UN meets as Syria ‘chemical attack’ kills hundreds
Opposition leader says death toll from suspected gas attack could be as high as 1,300
A Syrian military officer appeared on state television and said the allegations were untrue and a sign of “hysteria and floundering“ by Assad‘s opponents. Information Minister Omran Zoabi said the allegations were “illogical and fabricated“.
The head of the opposition Syrian National Coalition said Assad‘s forces had carried out a massacre: “This is a chance for the (UN inspectors) to see with their own eyes this massacre and know that this regime is a criminal one,“ Ahmed Jarba said.
Syria is one of just a handful of countries that are not parties to the international treaty that bans chemical weapons, and Western nations believe it has caches of undeclared mustard gas, sarin and VX nerve agents.
Dr Assad’s officials have said they would never use poison gas - if they had it - against Syrians. The United States and European allies believe Dr Assad’s forces used small amounts of sarin gas in attacks in the past, which Washington called a “red line“ that justified international military aid for the rebels.

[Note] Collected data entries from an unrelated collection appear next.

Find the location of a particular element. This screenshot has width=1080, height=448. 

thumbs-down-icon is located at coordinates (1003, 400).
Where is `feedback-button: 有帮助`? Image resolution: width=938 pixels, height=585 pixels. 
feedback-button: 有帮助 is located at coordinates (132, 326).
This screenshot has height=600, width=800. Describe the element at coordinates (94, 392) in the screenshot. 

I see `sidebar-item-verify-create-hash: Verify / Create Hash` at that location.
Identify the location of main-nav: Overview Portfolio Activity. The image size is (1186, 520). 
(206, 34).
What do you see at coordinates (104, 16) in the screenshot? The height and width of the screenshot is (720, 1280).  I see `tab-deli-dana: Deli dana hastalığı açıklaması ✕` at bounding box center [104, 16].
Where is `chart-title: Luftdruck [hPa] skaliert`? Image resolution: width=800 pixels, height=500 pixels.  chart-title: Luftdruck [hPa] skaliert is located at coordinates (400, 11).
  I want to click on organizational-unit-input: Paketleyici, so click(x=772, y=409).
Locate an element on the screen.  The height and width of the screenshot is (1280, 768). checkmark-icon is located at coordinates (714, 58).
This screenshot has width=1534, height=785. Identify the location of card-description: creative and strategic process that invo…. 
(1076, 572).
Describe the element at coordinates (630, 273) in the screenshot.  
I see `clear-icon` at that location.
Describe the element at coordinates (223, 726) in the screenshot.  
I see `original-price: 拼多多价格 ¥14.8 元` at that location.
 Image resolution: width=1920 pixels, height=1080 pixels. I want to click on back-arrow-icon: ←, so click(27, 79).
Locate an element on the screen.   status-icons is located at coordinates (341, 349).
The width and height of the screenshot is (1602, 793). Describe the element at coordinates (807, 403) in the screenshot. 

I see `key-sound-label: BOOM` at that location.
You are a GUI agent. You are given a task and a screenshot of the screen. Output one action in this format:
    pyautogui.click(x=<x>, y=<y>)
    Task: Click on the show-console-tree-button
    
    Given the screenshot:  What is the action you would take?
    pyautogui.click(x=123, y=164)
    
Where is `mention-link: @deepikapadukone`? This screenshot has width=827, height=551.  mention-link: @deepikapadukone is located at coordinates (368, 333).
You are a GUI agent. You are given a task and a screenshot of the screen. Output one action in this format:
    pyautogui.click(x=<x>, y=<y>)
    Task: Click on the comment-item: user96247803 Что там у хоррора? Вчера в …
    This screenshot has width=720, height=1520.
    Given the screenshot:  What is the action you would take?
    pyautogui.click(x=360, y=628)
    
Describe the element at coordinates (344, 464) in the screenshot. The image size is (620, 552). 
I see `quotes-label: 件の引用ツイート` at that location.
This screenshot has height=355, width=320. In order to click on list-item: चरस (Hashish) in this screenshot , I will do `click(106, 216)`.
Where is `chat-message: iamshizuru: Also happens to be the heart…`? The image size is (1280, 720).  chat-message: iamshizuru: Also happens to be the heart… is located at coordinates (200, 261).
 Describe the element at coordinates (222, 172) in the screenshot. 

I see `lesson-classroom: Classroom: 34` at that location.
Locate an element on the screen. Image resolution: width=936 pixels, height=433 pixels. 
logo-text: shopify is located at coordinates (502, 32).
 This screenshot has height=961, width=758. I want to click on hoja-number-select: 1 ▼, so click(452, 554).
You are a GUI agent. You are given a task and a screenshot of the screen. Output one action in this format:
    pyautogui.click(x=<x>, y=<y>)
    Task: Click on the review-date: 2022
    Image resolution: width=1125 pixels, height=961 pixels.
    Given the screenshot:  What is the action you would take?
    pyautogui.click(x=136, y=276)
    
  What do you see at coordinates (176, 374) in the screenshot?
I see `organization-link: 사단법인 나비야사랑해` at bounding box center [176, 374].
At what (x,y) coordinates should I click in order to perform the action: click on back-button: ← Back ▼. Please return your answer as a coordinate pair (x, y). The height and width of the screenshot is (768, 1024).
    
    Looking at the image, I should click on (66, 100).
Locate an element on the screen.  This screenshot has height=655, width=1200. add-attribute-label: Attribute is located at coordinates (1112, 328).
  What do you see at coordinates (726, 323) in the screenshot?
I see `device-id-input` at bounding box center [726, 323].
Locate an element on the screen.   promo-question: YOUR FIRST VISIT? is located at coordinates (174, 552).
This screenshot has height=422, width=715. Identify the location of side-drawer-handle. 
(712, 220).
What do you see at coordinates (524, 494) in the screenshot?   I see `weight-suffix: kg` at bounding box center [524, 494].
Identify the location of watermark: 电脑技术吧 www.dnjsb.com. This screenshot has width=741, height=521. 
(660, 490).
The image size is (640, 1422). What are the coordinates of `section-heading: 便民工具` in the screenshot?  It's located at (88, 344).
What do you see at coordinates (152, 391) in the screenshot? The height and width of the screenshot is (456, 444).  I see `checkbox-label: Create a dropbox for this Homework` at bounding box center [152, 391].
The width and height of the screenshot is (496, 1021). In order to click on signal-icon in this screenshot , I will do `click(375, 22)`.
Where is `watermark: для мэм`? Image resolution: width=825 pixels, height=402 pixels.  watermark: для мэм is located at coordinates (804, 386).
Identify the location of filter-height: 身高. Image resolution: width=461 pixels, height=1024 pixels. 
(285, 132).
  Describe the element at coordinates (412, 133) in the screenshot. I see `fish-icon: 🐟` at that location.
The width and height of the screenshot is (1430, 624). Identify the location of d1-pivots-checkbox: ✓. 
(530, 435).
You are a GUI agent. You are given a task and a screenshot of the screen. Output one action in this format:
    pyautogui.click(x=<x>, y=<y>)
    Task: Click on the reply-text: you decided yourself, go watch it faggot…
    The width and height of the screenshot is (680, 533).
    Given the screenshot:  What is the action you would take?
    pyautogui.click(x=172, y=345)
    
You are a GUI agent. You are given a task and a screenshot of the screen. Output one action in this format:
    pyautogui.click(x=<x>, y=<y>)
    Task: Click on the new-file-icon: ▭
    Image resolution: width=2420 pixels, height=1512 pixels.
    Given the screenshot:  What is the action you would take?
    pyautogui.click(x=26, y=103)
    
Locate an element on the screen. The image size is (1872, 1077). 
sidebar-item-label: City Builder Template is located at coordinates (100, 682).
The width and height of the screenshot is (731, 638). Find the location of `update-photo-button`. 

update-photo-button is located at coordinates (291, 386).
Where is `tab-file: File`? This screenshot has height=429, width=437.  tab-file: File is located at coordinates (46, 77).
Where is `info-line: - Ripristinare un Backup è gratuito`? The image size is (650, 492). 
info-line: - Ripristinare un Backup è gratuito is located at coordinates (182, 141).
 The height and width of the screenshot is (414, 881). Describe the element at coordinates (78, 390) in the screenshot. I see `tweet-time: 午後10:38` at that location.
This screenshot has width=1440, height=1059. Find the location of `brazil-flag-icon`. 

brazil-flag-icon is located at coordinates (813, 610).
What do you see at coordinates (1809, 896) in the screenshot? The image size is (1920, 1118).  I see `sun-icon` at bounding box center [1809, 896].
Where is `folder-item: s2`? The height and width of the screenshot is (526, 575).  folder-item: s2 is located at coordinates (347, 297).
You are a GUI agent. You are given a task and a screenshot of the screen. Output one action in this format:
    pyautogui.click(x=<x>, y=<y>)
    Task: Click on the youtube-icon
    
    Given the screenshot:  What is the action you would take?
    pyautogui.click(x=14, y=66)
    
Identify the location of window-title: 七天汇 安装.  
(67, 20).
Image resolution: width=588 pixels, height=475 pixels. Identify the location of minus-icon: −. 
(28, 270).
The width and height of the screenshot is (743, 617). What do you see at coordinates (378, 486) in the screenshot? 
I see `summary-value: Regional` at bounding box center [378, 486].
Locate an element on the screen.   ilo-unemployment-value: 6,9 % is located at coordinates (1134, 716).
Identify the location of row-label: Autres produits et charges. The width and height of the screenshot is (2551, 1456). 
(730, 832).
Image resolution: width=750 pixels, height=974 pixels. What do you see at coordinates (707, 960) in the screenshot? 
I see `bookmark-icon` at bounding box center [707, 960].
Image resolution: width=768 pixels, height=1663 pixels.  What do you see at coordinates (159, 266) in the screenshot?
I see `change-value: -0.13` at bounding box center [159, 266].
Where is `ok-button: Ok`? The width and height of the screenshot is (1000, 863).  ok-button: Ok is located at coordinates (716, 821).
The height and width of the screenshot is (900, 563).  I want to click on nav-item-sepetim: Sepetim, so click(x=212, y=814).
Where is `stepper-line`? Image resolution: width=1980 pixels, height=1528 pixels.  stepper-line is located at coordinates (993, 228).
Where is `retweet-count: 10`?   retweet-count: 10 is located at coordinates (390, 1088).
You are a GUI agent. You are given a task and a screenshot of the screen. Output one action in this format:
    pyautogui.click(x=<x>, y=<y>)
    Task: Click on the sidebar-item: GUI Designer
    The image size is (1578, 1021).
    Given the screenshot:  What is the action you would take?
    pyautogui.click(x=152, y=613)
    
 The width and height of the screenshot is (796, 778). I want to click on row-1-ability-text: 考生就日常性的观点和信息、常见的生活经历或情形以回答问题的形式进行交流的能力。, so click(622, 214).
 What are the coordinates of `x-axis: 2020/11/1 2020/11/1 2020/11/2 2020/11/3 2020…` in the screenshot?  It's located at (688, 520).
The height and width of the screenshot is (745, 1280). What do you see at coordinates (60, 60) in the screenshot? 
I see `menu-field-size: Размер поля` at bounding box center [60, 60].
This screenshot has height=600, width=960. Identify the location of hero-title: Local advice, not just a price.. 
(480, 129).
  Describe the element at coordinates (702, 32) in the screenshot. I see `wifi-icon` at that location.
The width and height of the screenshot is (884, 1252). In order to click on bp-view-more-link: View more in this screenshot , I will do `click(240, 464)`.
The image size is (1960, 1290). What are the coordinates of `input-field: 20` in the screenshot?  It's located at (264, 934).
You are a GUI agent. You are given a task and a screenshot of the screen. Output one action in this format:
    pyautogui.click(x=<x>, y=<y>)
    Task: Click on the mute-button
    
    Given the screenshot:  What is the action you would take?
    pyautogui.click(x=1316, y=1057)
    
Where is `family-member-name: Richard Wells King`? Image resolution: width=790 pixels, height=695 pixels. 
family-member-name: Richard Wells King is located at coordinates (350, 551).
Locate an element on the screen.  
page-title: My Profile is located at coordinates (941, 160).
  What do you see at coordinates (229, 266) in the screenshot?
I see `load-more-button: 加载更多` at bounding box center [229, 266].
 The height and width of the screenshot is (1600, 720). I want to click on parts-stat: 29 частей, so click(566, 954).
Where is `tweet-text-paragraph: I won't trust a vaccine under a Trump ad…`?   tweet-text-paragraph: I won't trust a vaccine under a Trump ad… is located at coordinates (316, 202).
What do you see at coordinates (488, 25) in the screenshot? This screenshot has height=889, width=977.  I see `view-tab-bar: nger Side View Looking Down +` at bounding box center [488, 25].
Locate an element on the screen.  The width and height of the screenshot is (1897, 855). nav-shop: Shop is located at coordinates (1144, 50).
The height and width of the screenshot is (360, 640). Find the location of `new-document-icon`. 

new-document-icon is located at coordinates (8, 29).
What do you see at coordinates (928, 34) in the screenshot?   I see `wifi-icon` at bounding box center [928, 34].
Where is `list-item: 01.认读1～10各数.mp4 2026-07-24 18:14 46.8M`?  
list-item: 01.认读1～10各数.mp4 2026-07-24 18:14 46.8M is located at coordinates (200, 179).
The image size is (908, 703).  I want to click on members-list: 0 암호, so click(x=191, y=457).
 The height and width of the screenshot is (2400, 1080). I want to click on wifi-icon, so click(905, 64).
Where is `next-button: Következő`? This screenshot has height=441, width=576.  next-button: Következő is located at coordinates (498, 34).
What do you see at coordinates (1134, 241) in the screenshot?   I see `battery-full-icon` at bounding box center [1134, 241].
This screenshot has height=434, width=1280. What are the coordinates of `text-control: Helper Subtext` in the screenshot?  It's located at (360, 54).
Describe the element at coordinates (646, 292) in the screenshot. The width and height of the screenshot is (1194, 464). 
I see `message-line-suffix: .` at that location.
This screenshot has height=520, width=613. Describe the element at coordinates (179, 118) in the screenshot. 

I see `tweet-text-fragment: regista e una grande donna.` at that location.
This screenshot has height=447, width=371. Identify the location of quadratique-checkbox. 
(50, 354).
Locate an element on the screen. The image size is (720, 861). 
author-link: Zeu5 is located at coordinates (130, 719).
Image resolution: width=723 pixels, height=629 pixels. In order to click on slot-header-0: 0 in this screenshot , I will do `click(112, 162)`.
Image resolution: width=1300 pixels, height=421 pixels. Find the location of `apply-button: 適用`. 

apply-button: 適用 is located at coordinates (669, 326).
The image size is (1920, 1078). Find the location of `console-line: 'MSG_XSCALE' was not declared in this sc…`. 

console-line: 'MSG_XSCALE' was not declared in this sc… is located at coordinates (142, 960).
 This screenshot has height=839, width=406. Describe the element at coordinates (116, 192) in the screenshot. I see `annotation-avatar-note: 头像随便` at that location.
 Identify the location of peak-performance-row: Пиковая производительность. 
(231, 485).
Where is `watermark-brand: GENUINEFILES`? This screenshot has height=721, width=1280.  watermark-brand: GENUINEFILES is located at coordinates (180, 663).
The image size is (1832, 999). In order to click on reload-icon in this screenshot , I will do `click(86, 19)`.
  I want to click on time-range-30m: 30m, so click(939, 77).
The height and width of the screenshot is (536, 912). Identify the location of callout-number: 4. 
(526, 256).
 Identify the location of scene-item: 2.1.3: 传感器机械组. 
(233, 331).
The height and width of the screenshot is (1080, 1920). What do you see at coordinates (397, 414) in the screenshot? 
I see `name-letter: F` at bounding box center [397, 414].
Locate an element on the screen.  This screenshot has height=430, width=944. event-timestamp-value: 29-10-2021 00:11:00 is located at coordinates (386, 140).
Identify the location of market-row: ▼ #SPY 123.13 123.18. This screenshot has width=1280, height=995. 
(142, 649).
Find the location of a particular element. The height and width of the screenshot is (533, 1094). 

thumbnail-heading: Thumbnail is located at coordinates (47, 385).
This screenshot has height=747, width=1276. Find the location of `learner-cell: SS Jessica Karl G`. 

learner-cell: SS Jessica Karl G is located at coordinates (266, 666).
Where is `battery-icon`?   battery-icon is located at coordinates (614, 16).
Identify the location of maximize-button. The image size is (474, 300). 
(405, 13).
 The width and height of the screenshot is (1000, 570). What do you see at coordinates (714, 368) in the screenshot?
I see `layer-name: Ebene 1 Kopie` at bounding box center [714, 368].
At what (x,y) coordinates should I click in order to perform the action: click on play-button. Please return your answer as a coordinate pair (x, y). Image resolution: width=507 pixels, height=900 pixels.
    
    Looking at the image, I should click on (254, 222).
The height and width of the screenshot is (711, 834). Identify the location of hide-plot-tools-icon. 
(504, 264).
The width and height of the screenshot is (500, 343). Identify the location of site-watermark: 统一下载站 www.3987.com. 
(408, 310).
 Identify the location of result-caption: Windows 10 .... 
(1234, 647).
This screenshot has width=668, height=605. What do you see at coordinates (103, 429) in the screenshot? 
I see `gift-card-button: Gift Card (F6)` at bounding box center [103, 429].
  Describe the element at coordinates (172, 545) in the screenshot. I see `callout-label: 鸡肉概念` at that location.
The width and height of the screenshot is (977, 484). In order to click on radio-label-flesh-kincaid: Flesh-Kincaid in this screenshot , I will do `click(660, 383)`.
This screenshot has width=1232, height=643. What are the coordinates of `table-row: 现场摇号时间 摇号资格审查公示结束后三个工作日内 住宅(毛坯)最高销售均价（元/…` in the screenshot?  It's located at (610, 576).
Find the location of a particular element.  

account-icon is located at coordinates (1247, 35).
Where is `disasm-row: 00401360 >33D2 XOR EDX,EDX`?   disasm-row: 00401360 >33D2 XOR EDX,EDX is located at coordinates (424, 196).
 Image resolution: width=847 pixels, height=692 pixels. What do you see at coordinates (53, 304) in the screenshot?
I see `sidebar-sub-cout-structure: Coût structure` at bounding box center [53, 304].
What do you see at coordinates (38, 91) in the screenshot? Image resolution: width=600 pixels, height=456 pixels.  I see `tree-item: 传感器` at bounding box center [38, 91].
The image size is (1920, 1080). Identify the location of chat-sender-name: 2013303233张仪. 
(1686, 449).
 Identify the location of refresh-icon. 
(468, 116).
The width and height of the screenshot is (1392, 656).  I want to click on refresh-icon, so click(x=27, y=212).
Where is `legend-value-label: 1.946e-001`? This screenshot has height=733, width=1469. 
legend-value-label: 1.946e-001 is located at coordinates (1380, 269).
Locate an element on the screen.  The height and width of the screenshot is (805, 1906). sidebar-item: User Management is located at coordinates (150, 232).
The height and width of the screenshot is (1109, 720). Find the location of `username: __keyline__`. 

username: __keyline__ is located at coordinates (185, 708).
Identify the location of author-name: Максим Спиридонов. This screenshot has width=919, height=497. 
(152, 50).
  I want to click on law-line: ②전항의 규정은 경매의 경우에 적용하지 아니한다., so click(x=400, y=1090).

Dr Assad’s government has responded in the past by accusing the rebels of using chemical weapons, which they deny. Western countries say they do not believe the rebels have access to poison gas.
Khaled Omar of the opposition Local Council in Ain Tarma said he saw at least 80 bodies at the Hajjah Hospital in Ain Tarma and at a makeshift clinic at Tatbiqiya School in the nearby district of Saqba.
“The attack took place at around 3.00am (0000 GMT). Most of those killed were in their homes,“ Mr Omar said.
An activist working with Ahrar al-Sham rebel unit in the Erbin district east of the capital who used the name Abu Nidal said many of those who died were rescuers who were overcome with poison when they arrived at the scene.
“We believe there was a group of initial responders who died or were wounded, because when we went in later, we saw men collapsed on staircases or inside doorways and it looks like they were trying to go in to help the wounded and then were hurt themselves,“ he told Reuters by Skype.
“At first none of us knew there were chemical agents because it seemed like just another night of air strikes, and no one was anticipating chemical weapons use, especially with UN monitors in town.“
The timing of the allegations - just three days after the UN experts checked in to a Damascus hotel a few kilometres to the east at the start of their mission - was surprising.
“It would be very peculiar if it was the government to do this at the exact moment the international inspectors come into the country,“ said Rolf Ekeus, a retired Swedish diplomat who headed a team of UN weapons inspectors in Iraq in the 1990s.